YOUR OBJECTIVE |
Scan the lines below for the string "using" and copy every one that has it.
GIVEN INFORMATION section start
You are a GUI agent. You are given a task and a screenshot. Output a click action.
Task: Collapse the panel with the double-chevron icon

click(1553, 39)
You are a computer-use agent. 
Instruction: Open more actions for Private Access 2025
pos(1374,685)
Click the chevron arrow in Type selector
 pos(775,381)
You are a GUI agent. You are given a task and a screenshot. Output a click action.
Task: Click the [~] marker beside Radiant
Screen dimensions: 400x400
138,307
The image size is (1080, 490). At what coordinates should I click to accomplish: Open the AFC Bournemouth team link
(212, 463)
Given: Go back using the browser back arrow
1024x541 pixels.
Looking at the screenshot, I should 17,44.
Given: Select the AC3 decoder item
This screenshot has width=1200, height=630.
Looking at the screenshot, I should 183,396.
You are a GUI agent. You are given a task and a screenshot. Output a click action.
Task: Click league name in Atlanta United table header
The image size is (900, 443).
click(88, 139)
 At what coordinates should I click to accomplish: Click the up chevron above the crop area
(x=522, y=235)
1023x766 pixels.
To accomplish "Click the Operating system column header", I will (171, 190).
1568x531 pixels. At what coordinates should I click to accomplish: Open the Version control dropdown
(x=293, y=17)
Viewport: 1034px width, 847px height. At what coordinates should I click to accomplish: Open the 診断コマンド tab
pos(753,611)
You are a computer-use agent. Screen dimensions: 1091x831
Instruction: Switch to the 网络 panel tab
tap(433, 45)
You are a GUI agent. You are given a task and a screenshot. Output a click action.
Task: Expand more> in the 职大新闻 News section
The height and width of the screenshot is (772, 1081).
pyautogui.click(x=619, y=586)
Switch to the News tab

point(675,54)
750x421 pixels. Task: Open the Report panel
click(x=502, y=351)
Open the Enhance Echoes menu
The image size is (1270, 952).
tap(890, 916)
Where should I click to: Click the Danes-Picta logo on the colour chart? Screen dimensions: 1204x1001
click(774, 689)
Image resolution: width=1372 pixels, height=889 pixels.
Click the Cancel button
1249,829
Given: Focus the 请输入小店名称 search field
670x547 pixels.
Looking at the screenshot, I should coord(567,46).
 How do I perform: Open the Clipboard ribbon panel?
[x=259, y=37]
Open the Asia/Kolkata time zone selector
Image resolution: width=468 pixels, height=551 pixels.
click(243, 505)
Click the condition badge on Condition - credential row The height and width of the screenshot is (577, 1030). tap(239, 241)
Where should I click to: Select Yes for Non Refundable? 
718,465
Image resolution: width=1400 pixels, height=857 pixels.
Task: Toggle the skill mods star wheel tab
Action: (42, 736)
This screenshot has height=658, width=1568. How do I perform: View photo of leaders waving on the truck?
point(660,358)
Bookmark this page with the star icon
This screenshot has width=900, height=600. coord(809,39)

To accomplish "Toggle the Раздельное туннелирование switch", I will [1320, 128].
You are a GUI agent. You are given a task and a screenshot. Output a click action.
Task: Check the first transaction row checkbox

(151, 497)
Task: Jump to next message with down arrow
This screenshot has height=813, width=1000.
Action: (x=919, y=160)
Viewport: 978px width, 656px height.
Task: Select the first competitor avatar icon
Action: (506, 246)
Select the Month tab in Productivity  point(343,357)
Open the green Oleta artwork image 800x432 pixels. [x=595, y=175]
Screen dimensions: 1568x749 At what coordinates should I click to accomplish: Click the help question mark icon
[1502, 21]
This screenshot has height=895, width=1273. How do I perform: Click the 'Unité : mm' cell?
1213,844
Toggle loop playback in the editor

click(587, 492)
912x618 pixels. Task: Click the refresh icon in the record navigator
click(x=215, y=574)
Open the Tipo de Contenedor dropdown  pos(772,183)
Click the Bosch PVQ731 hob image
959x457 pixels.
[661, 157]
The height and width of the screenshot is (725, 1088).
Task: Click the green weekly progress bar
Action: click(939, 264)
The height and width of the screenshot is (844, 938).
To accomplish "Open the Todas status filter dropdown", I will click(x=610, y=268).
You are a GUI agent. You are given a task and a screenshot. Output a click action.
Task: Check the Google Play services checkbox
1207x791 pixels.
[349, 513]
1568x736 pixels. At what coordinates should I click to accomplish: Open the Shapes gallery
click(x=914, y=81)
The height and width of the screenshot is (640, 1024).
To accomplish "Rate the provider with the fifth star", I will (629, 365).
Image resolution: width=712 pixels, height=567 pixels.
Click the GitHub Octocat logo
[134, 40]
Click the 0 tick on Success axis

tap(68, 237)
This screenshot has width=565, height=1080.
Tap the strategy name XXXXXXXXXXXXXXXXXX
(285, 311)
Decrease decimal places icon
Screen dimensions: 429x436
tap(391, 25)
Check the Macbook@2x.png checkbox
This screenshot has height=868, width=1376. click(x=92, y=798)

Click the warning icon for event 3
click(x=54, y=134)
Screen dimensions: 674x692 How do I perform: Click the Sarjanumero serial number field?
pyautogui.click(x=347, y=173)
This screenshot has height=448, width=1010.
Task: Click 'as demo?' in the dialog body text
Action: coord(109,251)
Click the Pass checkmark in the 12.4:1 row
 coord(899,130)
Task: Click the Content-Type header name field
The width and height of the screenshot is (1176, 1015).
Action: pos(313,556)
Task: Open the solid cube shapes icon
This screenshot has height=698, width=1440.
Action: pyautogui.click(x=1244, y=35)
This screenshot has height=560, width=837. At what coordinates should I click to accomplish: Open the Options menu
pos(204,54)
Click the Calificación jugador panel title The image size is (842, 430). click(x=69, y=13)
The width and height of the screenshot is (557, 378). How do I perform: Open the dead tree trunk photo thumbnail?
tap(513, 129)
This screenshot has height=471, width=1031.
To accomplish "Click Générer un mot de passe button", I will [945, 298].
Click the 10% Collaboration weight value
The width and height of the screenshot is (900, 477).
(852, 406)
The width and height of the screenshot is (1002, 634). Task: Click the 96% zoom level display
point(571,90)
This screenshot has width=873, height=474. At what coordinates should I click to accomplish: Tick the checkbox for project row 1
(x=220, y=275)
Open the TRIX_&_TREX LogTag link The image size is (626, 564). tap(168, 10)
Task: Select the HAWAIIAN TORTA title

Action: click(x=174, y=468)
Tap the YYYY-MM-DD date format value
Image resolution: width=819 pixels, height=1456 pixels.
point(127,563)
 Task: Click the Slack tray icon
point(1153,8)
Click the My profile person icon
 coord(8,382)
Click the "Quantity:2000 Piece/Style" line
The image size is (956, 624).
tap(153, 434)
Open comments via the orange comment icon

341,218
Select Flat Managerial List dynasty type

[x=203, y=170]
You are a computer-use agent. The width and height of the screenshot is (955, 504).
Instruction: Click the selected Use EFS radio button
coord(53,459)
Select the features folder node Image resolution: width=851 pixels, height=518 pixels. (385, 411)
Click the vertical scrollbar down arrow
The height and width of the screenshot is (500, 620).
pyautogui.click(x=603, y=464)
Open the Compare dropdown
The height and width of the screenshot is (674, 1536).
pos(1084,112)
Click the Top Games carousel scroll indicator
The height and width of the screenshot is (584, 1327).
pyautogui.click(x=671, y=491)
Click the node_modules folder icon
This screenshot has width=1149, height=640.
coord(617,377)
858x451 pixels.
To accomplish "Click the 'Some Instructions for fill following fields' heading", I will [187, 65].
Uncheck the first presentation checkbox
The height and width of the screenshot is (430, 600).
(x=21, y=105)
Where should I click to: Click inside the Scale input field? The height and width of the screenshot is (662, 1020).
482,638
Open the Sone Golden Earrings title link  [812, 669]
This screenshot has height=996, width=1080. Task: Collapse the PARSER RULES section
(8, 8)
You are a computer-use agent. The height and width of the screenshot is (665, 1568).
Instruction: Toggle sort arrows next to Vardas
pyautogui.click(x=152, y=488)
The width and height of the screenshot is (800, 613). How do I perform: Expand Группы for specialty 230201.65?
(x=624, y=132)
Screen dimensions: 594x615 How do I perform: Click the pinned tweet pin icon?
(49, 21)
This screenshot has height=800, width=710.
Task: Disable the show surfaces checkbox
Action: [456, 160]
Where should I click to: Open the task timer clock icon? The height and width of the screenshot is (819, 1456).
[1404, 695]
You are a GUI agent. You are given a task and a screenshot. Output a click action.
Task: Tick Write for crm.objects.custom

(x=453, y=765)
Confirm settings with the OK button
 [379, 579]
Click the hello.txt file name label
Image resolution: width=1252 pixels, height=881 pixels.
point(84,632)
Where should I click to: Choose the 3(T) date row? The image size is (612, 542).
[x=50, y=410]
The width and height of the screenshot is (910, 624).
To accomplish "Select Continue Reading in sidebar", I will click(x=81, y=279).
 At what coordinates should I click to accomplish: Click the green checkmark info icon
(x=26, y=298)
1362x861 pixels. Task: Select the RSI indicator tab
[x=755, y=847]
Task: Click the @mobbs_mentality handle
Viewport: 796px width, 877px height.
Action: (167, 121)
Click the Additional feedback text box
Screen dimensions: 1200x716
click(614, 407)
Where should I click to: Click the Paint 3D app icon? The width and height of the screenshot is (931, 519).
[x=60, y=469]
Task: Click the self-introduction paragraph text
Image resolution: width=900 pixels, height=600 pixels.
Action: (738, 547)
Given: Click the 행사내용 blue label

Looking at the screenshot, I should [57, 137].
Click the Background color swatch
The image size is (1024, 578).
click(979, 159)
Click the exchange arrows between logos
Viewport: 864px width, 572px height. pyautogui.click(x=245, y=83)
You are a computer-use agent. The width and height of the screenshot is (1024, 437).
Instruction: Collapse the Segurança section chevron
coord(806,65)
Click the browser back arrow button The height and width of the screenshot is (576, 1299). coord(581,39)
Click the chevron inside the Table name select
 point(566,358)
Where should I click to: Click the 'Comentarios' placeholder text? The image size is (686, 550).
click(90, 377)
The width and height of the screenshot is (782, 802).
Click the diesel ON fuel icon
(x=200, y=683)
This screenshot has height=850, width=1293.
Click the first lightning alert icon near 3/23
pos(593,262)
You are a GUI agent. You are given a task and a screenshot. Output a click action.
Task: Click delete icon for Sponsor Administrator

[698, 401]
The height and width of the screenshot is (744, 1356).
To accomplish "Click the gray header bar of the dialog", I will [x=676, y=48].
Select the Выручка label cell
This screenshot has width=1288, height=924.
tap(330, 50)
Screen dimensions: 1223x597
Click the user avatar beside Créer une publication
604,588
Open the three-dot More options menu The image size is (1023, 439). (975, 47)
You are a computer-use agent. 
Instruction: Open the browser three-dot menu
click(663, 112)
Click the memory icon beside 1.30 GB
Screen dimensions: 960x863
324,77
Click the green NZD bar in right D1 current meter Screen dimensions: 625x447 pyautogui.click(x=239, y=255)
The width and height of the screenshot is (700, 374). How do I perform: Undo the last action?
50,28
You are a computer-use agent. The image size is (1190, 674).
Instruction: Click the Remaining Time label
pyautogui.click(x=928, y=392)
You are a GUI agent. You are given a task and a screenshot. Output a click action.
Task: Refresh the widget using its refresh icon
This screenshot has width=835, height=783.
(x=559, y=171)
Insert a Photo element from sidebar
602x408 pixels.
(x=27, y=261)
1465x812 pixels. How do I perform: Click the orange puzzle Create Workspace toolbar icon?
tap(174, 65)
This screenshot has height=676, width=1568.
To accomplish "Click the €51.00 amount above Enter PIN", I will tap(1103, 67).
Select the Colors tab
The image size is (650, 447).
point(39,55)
GIVEN INFORMATION section end
WRITTEN REPLY |
Given: Go back using the browser back arrow
Task: Refresh the widget using its refresh icon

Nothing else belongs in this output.